Data Scientist Professional
Example Practical Exam Solution
You can find the project information that accompanies this example solution in the resource center, Practical Exam Resources.
Data Validation
This data set has 6738 rows, 9 columns. I have validated all variables and I have not made any changes after validation. All the columns are just as described in the data dictionary:
- model: 18 models without missing values, same as the description. No cleaning is needed.
- year: 23 unique values without missing values, from 1998 to 2020, same as the description. No cleaning is needed.
- price: numeric values without missing values, same as the description. No cleaning is needed.
- transmission: 4 categories without missing values, same as the description. No cleaning is needed.
- mileage: numeric values, same as the description. No cleaning is needed.
- fuelType: 4 categories without missing values, same as the description. No cleaning is needed.
- mpg: numeric values without missing values, same as the description. No cleaning is needed.
- engineSize: 16 possible values without missing values, same as the description.
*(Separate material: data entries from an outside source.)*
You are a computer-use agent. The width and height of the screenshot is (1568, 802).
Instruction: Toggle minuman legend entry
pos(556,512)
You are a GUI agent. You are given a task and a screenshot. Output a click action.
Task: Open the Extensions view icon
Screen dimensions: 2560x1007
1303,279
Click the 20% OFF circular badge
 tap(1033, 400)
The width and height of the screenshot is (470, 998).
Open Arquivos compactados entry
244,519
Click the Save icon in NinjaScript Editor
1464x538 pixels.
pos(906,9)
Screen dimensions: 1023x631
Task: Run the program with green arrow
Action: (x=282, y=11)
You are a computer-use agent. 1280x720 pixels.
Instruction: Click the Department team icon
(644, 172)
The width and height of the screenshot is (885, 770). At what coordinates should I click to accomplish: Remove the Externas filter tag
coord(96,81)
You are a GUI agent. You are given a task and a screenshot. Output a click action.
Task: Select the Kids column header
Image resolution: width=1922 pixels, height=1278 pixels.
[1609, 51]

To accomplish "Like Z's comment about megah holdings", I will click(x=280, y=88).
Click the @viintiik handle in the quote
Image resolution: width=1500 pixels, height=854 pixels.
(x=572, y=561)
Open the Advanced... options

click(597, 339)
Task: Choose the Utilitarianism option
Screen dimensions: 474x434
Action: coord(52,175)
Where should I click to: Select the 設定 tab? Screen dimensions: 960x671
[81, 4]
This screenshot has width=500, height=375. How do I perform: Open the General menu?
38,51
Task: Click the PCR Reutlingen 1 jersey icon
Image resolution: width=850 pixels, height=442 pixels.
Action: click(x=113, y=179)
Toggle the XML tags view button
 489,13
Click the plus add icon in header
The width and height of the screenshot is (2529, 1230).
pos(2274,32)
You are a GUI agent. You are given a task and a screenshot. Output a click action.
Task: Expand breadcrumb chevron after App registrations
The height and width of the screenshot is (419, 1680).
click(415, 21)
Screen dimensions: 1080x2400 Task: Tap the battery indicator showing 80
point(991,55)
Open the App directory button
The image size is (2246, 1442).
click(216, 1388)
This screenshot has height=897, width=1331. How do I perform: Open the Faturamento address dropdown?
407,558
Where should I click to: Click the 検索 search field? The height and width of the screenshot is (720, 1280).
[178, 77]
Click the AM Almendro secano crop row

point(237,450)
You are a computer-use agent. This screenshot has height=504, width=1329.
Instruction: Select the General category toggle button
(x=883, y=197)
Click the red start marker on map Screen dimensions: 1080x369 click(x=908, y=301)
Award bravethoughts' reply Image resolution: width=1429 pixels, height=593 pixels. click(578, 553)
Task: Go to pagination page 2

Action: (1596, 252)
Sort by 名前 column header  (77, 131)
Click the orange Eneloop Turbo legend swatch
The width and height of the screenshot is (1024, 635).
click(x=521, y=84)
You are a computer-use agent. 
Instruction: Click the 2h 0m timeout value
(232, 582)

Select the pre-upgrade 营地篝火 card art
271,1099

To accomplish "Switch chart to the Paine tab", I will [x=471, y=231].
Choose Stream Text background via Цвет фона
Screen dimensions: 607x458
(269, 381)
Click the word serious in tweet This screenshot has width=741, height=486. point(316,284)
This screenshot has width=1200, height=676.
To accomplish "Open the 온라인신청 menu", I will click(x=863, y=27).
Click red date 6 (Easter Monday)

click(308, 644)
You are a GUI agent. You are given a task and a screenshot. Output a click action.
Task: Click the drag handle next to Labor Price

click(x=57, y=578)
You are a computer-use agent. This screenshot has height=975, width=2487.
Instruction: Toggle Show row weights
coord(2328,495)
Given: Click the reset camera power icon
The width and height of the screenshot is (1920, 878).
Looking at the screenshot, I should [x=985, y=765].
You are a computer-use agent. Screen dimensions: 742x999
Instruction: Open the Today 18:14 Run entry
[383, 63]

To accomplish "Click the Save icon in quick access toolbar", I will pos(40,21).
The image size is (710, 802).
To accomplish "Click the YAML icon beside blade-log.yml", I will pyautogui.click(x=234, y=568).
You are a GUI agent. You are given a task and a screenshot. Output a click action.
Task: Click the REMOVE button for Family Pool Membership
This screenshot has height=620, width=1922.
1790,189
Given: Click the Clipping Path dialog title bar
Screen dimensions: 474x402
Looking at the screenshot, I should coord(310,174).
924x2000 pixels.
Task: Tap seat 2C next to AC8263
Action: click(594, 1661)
No cleaning is needed.
9 hidden cells
Exploratory Analysis
I have investigated the target variable and features of the car, and the relationship between target variable and features. After the analysis,I decided to apply the following changes to enable modeling:
- Price: use log transformation
- Create a new ordinal variable from tax variable
Target Variable - Price
Since we need to predict the price, the price variable would be our target variable. From the histogram on the left below, we can see there is a longer right tail. Therefore, we apply log transforamtion of the price variable, the distribution on the right below is close to normal distribution.
Numeric Variables - Mileage, Tax, mpg
From the heatmap below, we can conclude that there is a moderate linear negative relationship in two pairs of variables - price log transformation and mileage, tax and mpg.
Relationship between mpg, tax, mileage and price
To spot the non-linear relationship, I decided to make scatterplot to further investigate the relationship between mpg, tax, mileage and our target varible - price. From the scatterplots below, there is linear relationship between mileage and price. No relationship between price and mpg. I found out there is clusters in the scatterplot between price and tax, so I decided to create a new ordinal variable from the tax variable.
1 hidden cell
Categorical Variables - Year, Engine Size, Model, Transmission, fuelType
Characteristics about Year, Engine size, Model, Transmission, and fuelType
Since year and engine size is most related to price, I checked their characteristics. From the bar chart below, the most common manufacture year is 2016. Also, the most common engine size in is 1.
From the bar charts below, we can see the most frequent categories in model, transmission and fuelType variables - Yaris, Manual, Petrol in the dataset.